With the rise of AI and the ability to analyse larger datasets of patents, we develop an AI deep learning methodology for the valuation of patents. To do that, we build a large USPTO dataset consisting of all granted patents from 1976-2019: (i) we collect, clean, collate and pre-process all the data from the USPTO (and the OECD patent quality indicators database); (ii) we transform the data into numeric, categoric, and text features so that we are able to input them to the deep learning model. More specifically, we transform the text (abstract, claims, summary, title) into feature vectors using our developed Doc2Vec vector space model (VSM), that we assess using the t-distributed stochastic neighbour embedding (t-SNE) visualisation. The dataset is made publicly available for researchers to efficiently and effectively run fairly complex data analysis.
We propose an AI deep learning methodology for the valuation of patents to identify valuable patents. Using our developed dataset, we build AI deep learning models, which are based on deep and wide feed-forward artificial neural networks (ANN), with dropout, L2 penalty and batch normalisation regularisation layers, to forecast the value of patents with 12 ex-post patent value output proxies. These include the grant_lag, generality, quality_index_4, and forward citations, generality_index and renewals in three time horizons (t4, t8, t12). We associate these patent value proxies to their respective patent value dimension (economic, strategic and technological). We forecast patent value using ex-ante patent value input determinants, for a wide range of technological areas (using the IPC classes), and time horizon domains (short term in t4, medium term in t8, and long term in t12).
We evaluate all our models using a variety of strategies (out-of-time test, out-of-sample test, k-Fold and random split cross validation), and transparently report all metrics (accuracy, confusion matrix, F1-score, false negative rate, log loss, mean absolute error, precision, recall). Our models have higher accuracy and macro average F1-scores, with low values for the training and validation losses compared to prior art. With increasing prediction horizons, we observe an increase in the macro average F1-scores for several of the proxies. In addition, we find that the composite index that takes into consideration more than one value dimension, has the combined highest accuracy and macro average F1-score, relative to single value dimension patent proxies. Moreover, we find that firms seem to file widely at the short term time horizon and then focus their technological competencies to established opportunities. Patent owners seem to renew their patents in the fear of losing out. Our study has moved away from relatively small datasets, limited to specific technology field, and allowed for reproducibility in other fields. We can tailor models to different technology area, with different patent value proxies, with different time horizons.

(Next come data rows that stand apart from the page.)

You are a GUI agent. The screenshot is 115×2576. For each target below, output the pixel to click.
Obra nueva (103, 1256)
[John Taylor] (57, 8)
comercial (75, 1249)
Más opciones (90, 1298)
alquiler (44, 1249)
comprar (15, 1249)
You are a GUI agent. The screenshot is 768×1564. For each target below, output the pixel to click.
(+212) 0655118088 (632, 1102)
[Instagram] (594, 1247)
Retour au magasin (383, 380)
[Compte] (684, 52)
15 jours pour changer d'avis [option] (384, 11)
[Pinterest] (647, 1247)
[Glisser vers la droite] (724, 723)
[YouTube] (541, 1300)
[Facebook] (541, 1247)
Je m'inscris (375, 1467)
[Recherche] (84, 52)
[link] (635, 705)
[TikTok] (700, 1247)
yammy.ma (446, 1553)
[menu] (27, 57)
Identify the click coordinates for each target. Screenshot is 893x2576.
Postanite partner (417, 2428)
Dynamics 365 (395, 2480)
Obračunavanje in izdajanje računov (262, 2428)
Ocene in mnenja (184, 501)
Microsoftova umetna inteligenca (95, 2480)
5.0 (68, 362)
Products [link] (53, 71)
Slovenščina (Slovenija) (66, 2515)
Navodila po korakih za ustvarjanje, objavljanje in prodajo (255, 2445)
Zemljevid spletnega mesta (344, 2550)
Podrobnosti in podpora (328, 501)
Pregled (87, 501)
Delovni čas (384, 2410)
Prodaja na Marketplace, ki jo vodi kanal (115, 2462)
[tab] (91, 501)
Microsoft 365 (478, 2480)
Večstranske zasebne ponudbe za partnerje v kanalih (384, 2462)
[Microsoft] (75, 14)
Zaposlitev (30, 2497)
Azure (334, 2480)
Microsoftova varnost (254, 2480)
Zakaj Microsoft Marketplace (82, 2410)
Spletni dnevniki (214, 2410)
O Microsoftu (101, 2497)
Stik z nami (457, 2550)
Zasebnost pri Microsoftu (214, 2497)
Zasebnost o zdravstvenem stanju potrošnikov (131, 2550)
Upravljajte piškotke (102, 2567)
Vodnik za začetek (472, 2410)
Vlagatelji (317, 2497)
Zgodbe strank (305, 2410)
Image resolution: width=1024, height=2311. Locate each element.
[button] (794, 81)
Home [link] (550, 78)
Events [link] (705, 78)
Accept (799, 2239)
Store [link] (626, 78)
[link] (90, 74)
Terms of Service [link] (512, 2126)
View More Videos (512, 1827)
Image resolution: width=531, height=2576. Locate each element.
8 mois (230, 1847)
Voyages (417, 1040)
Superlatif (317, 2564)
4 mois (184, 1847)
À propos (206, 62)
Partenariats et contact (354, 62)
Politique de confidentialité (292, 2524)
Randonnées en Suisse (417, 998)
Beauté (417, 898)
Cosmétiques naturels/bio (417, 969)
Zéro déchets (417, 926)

This study proposes an AI methodology, which is based on deep learning, using deep and wide feed forward artificial neural networks, to predict the value of patents, which has academic and industrial implications. We predict the value of patents with a variety of output proxies, including composite index proxies, for different technology areas (IPC classifications) and time horizons. Since we use all USPTO granted patents from 1976-2019 to train our models, we can apply this approach to patents in any technology field. Our approach enables researchers and industry professionals to value patents using a variety of patent value proxies, based on different value dimensions, tailored to specific technology areas. The proposed AI deep learning approach could effectively support expert decision making (technology, innovation and IP managers etc.) in their decision making by providing fast, low cost, data-driven intellectual property intelligence (IPI) from big patent data. Firms with limited resources, i.e. small-medium enterprises (SMEs) can choose representative proxies to forecast patent value estimates, saving resources. Consequently, the proposed approach could efficiently support experts in their patent value judgement, policy making in the government’s investments in technological sectors of the future to support the economy, and patent offices with the AI approaches to analyse efficiently and effectively big patent data. We anticipate this research would be interesting for future researchers to expand the emerging field of IPI research and the skills they will need to perform IPI data-driven research with a variety of data sources and AI deep learning ANN approaches.